The year before the tariff took effect, China exported $254 million in discharge lamps to the United States and about $1.5 billion in LEDs. The next year, with the tariff in full effect, Chinese discharge lamp imports dropped to $189 million and LEDs jumped to $1.7 billion.

Trump imposed an additional 25 percent tariff on discharge lamps.

Texas-based University Furnishings was blamed for misclassifying wooden bedroom furniture imported from China under the code of office furniture. It cost the company $15 million to settle a lawsuit under the False Claims Act. The U.S. Department of Justice said the company, which resolved the claim in 2015, had conspired with others from 2009 to 2012 to dupe customs officials and avoid paying anti-dumping duties.
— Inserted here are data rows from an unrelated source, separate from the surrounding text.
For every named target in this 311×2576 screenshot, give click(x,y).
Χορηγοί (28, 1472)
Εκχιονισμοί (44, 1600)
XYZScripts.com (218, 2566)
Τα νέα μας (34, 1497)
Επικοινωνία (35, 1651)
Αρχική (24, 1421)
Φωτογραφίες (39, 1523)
The company, however, continued to deny any liability or wrongdoing.

 

The CBP collected some $40.6 billion in duties in FY2018 alone — a 23 percent increase from the previous fiscal year, mostly attributed to Trump’s new tariffs on China, according to a July CBP report.

The agency also issued fines totaling more than $92.1 million and, along with U.S. Immigration and Customs Enforcement, seized shipments valuing more than $1.3 million for tariff-related fraud and violations during the same time period, the report states.